[Collected data]
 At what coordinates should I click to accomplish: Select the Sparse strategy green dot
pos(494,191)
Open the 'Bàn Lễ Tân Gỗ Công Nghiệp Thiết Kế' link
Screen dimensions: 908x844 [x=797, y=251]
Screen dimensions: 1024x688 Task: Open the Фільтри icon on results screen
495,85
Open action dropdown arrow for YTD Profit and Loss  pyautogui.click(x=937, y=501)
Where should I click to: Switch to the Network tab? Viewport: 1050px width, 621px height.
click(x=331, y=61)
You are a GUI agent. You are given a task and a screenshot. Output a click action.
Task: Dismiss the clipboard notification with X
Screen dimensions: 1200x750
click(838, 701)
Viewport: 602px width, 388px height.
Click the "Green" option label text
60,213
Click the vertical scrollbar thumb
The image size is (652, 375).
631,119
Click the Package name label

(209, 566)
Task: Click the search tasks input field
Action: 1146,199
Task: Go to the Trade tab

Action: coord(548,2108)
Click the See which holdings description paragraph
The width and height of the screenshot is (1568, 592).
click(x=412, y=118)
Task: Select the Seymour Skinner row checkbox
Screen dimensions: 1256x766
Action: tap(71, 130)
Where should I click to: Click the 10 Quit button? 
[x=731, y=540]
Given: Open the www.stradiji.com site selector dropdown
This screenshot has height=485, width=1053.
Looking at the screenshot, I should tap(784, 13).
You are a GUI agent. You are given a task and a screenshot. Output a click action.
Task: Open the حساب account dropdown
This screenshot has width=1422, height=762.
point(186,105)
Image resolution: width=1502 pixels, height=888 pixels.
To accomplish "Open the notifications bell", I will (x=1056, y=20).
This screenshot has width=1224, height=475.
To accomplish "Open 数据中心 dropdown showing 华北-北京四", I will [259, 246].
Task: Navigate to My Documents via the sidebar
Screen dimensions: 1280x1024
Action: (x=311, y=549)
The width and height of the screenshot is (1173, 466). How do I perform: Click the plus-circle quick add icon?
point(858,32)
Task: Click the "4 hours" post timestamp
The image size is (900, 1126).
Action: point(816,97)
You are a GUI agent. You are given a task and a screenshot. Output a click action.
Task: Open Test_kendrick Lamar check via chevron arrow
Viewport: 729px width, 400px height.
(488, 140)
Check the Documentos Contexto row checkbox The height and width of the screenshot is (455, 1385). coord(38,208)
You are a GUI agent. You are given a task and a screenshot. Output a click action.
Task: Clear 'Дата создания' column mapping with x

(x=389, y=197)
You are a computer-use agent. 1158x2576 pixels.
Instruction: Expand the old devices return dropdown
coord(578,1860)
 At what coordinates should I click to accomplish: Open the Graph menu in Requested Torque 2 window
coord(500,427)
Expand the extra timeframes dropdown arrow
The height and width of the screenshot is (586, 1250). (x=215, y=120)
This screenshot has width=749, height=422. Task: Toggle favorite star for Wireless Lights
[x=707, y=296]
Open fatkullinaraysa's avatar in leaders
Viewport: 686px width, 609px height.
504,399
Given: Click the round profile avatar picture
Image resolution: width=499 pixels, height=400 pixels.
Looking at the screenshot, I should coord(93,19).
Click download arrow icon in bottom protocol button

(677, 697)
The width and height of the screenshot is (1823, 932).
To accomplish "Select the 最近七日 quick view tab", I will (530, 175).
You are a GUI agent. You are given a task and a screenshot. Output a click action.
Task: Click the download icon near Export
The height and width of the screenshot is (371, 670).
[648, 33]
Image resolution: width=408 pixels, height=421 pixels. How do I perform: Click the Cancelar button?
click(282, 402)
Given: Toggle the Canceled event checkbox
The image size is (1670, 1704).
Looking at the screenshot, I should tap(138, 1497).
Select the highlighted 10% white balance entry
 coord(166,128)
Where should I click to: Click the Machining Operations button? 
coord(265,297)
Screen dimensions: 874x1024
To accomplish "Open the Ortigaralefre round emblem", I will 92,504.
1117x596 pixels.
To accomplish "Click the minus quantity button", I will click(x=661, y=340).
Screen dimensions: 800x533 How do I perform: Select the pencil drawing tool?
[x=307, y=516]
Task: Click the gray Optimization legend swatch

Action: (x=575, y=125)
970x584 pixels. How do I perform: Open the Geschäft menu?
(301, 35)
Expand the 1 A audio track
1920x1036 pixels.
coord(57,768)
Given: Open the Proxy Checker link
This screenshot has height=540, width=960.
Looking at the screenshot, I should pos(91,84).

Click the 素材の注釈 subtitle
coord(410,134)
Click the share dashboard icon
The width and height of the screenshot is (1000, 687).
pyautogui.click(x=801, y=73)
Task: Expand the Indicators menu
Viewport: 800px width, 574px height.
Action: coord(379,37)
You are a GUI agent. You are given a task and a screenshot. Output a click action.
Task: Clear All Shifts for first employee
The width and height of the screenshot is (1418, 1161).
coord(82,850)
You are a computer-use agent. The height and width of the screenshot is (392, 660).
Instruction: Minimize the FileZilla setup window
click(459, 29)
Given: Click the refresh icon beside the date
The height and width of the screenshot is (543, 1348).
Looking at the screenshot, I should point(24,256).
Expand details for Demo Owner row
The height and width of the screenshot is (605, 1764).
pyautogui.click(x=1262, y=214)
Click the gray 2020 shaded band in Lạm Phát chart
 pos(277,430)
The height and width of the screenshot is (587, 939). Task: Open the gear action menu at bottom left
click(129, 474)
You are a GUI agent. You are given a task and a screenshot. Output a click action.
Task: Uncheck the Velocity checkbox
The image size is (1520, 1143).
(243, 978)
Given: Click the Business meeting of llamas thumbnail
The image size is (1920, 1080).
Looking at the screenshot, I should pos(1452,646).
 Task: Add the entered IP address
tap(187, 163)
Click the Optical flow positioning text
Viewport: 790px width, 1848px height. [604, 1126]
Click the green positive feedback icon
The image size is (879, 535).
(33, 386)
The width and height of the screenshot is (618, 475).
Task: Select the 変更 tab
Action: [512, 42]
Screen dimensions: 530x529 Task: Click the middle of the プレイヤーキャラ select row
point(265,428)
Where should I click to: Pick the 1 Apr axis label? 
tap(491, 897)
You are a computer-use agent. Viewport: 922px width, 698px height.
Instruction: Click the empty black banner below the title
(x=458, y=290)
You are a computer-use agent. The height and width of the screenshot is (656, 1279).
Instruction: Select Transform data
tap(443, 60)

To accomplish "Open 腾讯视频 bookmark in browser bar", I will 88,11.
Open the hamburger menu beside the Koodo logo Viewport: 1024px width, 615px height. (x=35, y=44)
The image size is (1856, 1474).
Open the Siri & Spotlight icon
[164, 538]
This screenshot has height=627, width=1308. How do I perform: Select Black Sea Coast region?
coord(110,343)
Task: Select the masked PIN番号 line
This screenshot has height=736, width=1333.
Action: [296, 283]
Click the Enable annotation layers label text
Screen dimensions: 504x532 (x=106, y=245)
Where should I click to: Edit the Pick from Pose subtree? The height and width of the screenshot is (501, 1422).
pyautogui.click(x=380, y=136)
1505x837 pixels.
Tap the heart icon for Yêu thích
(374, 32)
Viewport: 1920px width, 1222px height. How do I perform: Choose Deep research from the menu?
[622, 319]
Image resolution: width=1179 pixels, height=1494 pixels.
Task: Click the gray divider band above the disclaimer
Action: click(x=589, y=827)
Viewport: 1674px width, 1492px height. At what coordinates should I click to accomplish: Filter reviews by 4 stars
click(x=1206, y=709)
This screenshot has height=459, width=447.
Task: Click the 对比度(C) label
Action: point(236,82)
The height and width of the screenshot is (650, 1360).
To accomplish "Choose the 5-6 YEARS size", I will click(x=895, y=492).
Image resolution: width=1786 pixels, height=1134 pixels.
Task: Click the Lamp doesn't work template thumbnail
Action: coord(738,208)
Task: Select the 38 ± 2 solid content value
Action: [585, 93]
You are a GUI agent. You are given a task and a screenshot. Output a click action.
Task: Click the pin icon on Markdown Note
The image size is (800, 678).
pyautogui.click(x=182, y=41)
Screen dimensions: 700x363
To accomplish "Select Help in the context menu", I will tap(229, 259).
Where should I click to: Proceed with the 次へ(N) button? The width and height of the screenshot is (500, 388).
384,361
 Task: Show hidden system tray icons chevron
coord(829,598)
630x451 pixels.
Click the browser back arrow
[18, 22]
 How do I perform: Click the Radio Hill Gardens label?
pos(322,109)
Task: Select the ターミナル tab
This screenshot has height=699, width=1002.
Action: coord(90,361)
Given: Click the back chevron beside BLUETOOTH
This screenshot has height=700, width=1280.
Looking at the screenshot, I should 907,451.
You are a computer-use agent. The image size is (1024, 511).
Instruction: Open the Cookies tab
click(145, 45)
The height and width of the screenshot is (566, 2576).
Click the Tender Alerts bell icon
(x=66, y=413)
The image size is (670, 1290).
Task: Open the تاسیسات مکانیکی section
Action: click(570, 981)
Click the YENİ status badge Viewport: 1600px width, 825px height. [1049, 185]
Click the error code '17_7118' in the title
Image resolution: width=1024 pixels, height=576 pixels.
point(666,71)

- _Problem requirements_: Copy out each line of the entries where the word "beside" is found.

- _Written solution_:
Given: Click the refresh icon beside the date
Open the hamburger menu beside the Koodo logo Viewport: 1024px width, 615px height. (x=35, y=44)
Given: Click the back chevron beside BLUETOOTH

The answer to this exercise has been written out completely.